** start Provided data **

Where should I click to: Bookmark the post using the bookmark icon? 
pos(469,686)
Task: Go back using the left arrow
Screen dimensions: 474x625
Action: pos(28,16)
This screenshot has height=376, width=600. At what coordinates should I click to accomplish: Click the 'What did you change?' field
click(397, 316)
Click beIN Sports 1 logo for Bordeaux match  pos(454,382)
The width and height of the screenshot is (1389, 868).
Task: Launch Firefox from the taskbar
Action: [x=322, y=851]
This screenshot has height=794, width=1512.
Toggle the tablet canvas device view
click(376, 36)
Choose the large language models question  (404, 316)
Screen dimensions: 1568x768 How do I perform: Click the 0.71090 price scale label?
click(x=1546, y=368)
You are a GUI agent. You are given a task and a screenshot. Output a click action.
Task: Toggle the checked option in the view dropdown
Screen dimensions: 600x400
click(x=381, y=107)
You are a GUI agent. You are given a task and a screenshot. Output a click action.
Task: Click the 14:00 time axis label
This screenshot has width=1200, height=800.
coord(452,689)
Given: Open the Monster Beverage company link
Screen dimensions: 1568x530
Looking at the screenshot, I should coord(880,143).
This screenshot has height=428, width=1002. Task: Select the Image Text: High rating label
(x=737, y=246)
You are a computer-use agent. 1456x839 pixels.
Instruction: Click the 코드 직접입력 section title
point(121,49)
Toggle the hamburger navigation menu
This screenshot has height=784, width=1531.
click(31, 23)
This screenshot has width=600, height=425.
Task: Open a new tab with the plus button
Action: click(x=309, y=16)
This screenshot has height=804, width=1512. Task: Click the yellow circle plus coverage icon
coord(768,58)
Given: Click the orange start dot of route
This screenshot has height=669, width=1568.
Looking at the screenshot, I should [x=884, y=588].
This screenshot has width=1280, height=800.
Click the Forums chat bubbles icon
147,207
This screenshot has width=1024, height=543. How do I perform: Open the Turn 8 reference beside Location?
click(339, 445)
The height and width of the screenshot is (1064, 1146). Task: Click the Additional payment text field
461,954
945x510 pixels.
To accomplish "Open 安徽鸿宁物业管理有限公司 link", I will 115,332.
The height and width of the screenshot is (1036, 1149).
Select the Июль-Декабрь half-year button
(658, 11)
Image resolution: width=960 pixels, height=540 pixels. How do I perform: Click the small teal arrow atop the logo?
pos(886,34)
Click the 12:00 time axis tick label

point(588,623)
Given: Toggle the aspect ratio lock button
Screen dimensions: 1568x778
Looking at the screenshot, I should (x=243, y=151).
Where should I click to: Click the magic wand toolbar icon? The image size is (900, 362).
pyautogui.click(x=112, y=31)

** end Provided data **

Task = Convert the part of the items that opens with the line containing "Where should I click to: Click" and closes at the end of the items into a two-column CSV headed instruction and response. Give one row per item, with its text and its answer each in a single quoted field and every line break replaced by a space.

Final answer =
instruction,response
"Where should I click to: Click the magic wand toolbar icon? The image size is (900, 362).","pyautogui.click(x=112, y=31)"